COE mentor: Dr. Rana Marie Jaleel
UC San Diego Global Health major
How Structures in South Asia Stigmatizes Women's Reports on Violence, and How Concealing Violence Affects Aspects of Their Physiology
The project aims to discover how religion, culture, politics, and economics stigmatize the reports of domestic violence in South Asian women. Additionally, the project attempts to find out how concealing abuse affects aspects of women's physiology that pertain to mental health, epigenetics, and the immune system through a theoretical framework. I will participate in UCSD's Global Seminar in India through the Medical Anthropology and Global Health program.
COE mentor: Dr. Jennifer Wagman
UC Irvine Sociology & Public Health major
Identifying Risk and Protective Factors of Adverse Birth Outcomes Among Cambodian Refugees
The long history of political conflict in Cambodia has consistently exposed successive cohorts of Cambodians to extreme levels of stress. We examine how this stress affects the health of the next generation by examining the perinatal outcomes of women who were born in Cambodia but since migrated to the U.S. and live in one U.S. state, New Jersey. We will identify factors at the individual- and neighborhood-levels that confer risk and offer protection against adverse birth outcomes among their offspring. We will draw comparisons between this population and infants born to native-born Cambodians who share a similar cultural orientation but were not exposed to the same political conflict.

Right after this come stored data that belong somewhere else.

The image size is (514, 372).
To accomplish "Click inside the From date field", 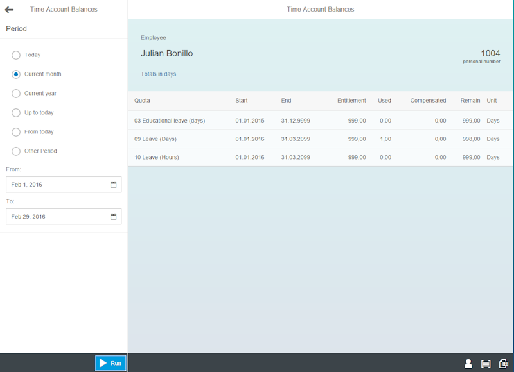I will pyautogui.click(x=51, y=184).
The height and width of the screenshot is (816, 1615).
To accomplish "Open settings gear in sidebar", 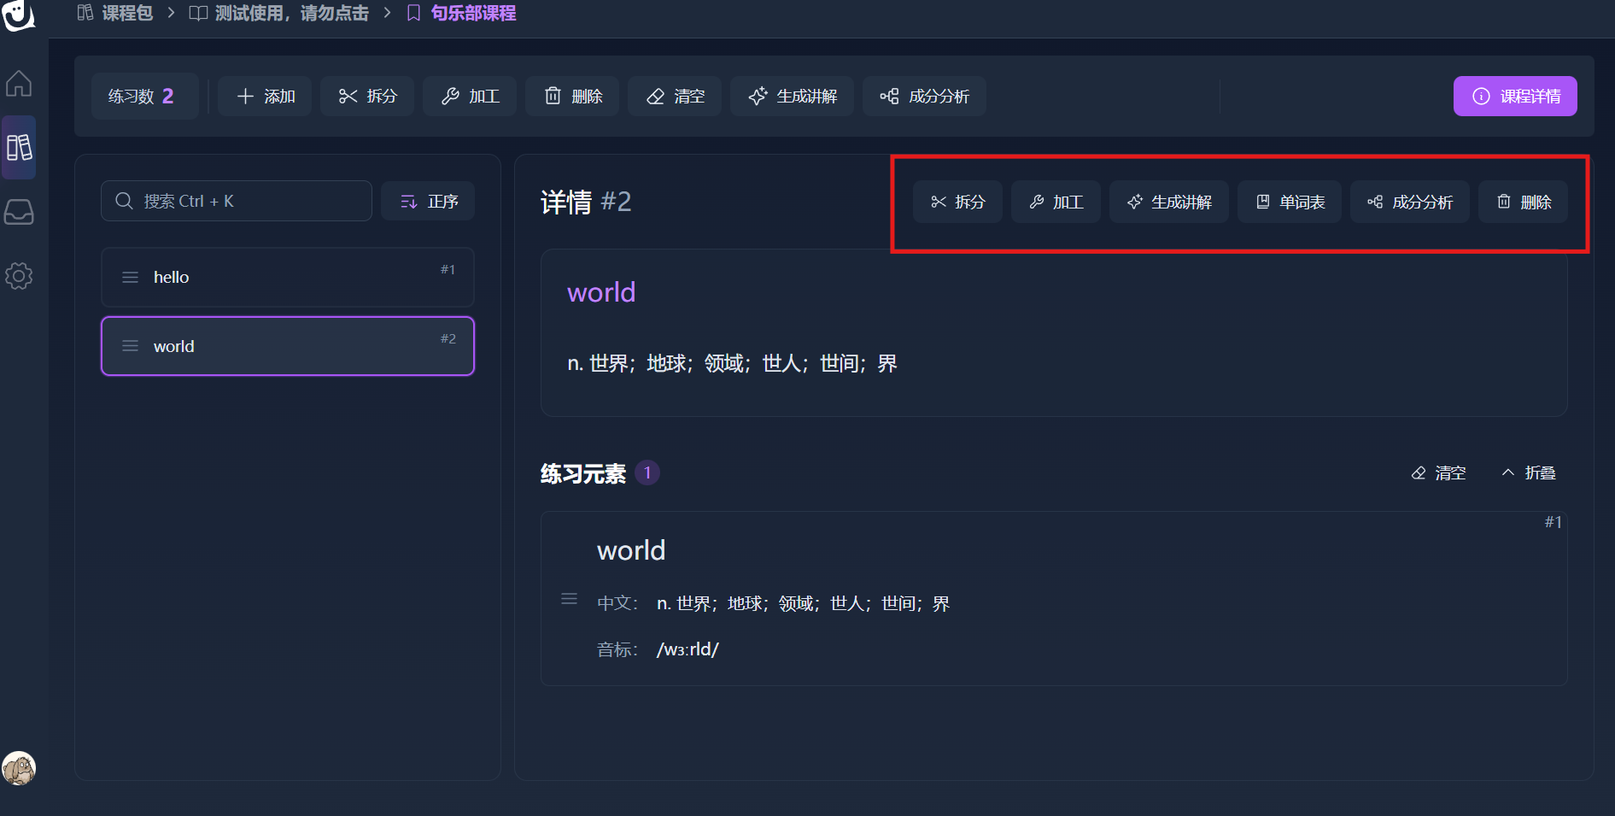I will tap(19, 276).
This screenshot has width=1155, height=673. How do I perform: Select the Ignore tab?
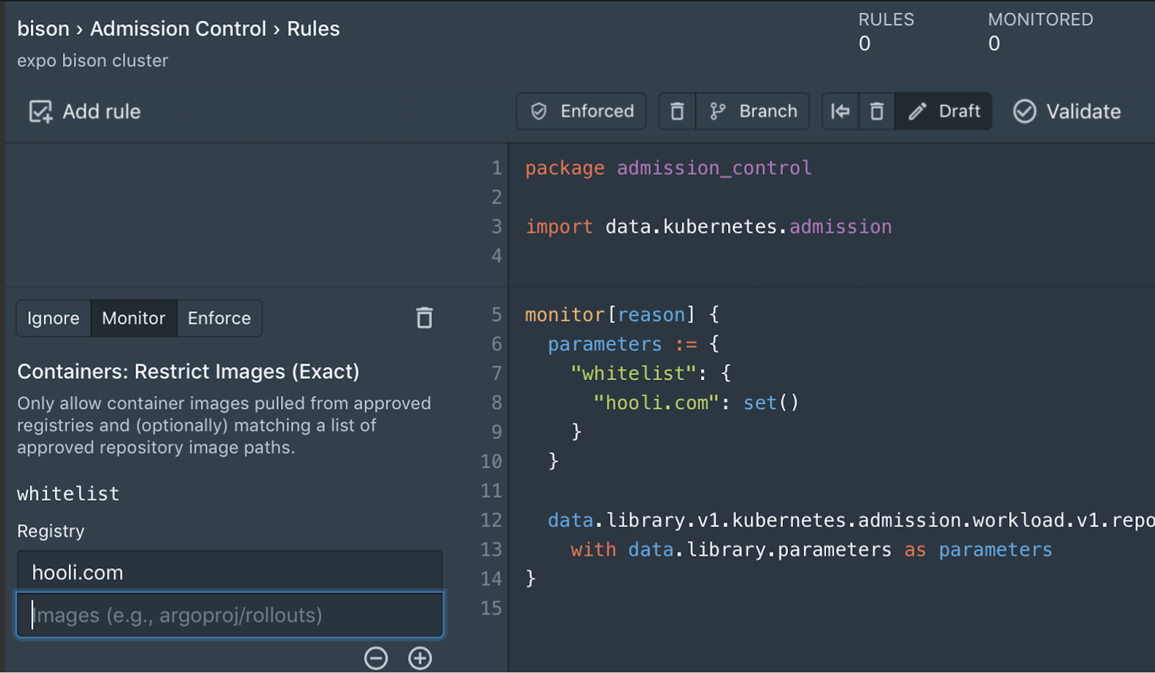[x=53, y=318]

COE mentor: Dr. Jennifer Buher Kane
UC Davis Biochemistry and Molecular Biology major
Empower single mothers in urban slum in Nairobi, Kenya
The project aims to empower single mothers living in the lower part of Kibera, the largest urban slum in Africa, through motivational talks and workshops on topics such as entrepreneurship, home growing skills, reproductive health and how to prevent HIV and malaria. Working with AMREST, the project will also assist the participants to apply for Kenyan National Youth Empowerment program to acquire loans and start their own businesses.

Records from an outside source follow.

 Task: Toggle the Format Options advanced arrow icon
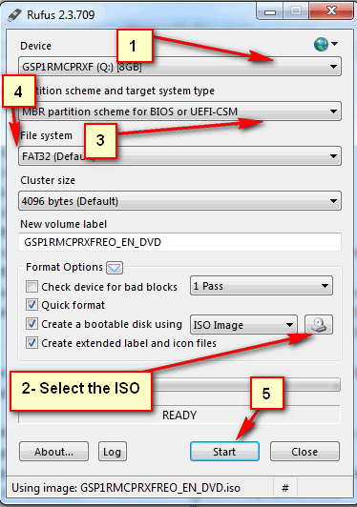tap(115, 268)
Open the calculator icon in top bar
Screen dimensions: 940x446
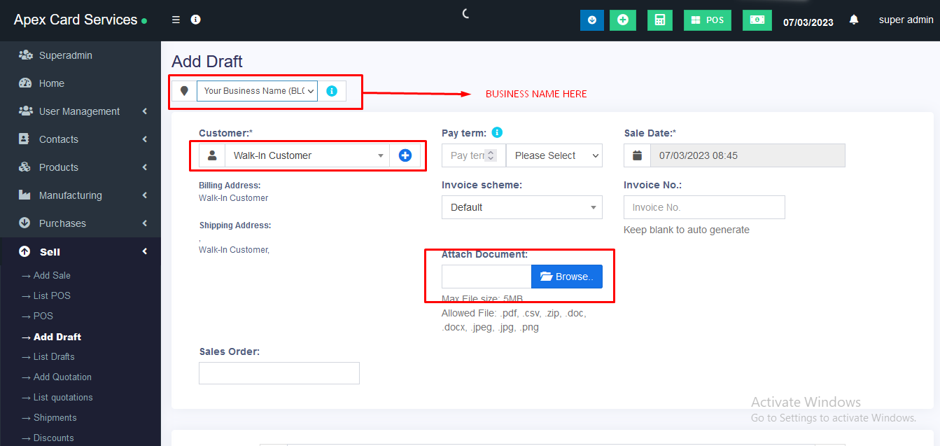pyautogui.click(x=659, y=20)
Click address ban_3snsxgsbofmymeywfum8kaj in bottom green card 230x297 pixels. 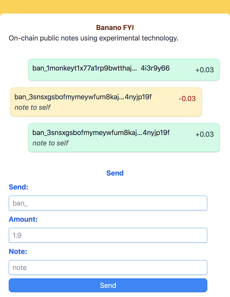(x=101, y=133)
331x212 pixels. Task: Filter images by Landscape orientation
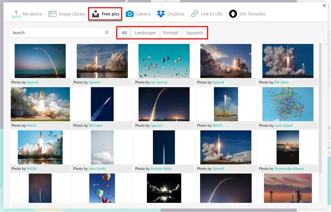point(145,33)
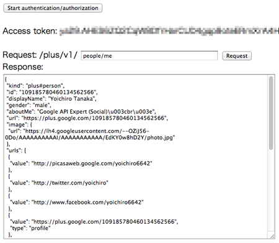Click the Request button
The height and width of the screenshot is (243, 279).
point(237,56)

COE mentor: Dr. Jessica Draughon Moret
UC Berkeley Public Health major
Assessing the effectiveness of mobile health programs and telemedicine services on maternal and child health in the Bay Area
The research project aims to investigate user perceptions of mobile health interventions in maternal health such as Text4Baby. Throughout the summer 2017, I will conduct qualitative interviews with pregnant women in the Richmond and Oakland area who use Text4Baby or any other computerized maternal health service. After conclusion of interviews, I will analyze the data to make sound conclusions about user perceptions of mobile technology interventions in maternal health. The research attempts to shed light on the role mobile health plays in improving maternal and infant child health, its versatility, and ability for it to be used in different settings, including rural and urban areas. The findings will help future development of health care programs to better suit the needs of pregnant women, mothers and infants in the Bay Area.

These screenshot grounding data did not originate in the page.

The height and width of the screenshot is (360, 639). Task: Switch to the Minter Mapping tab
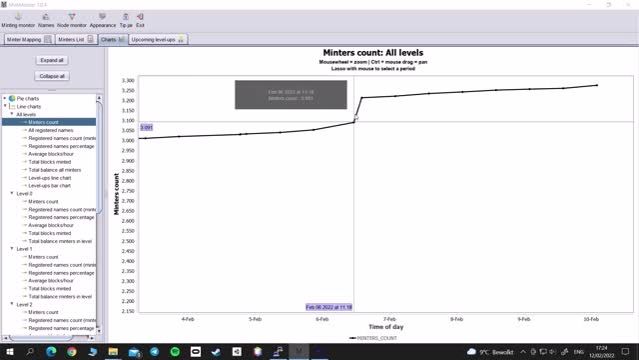pos(29,40)
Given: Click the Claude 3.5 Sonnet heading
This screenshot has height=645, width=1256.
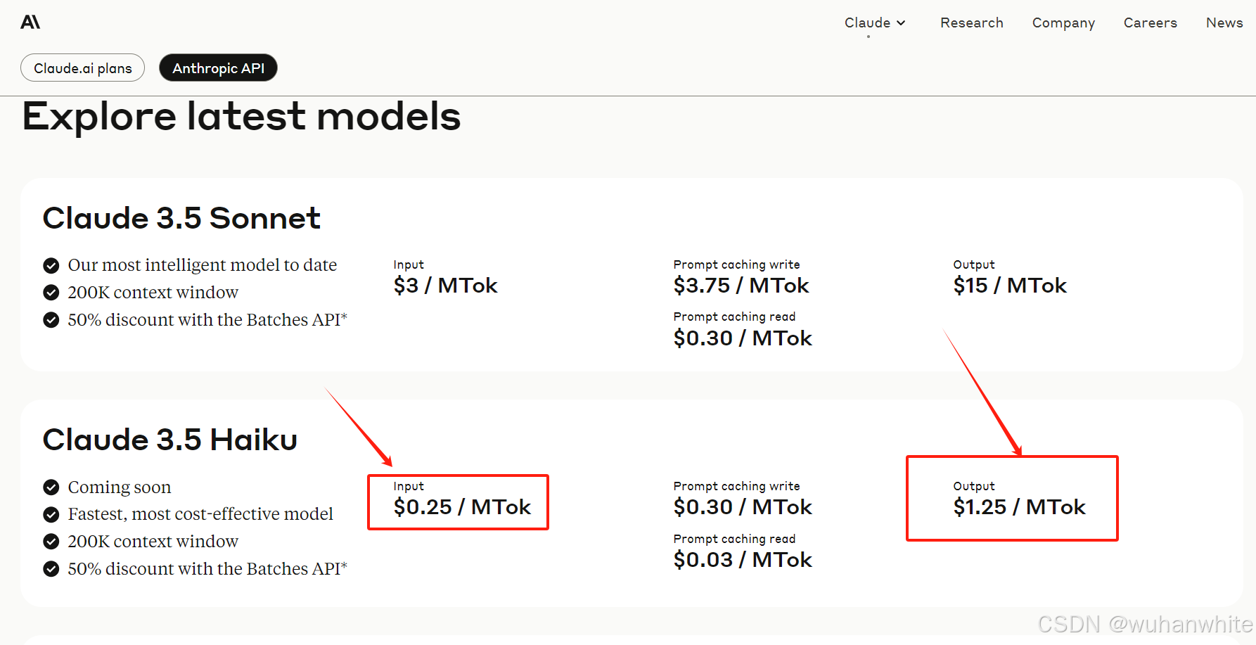Looking at the screenshot, I should (x=181, y=218).
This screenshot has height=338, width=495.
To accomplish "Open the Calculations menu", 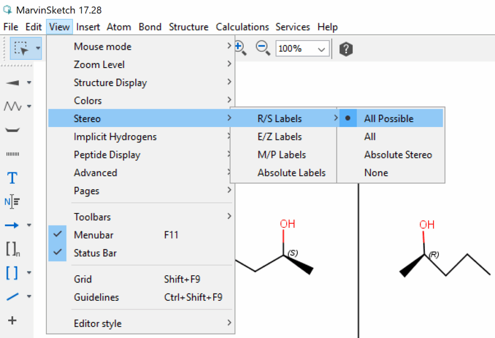I will [x=242, y=27].
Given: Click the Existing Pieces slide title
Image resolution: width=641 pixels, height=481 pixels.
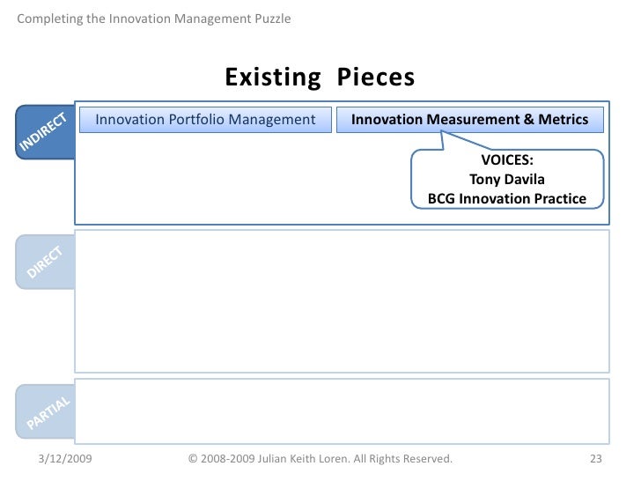Looking at the screenshot, I should click(x=320, y=78).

COE mentor: Dr. Jason Corburn
UC Berkeley Public Health major
Improving maternal and child health in Uganda
The aim of this project is to help close the gap between Oyam and the rest of Uganda in terms of maternal, neonatal, and child mortality rates by working with Global Health Network Uganda (GHNU). Data will be collected via interviews to ascertain the values of the three main activities run by the center: training for community health workers, home visit conducted, and health outreach programs. The research aims to compile a set of recommendation to help maximize the program effectiveness.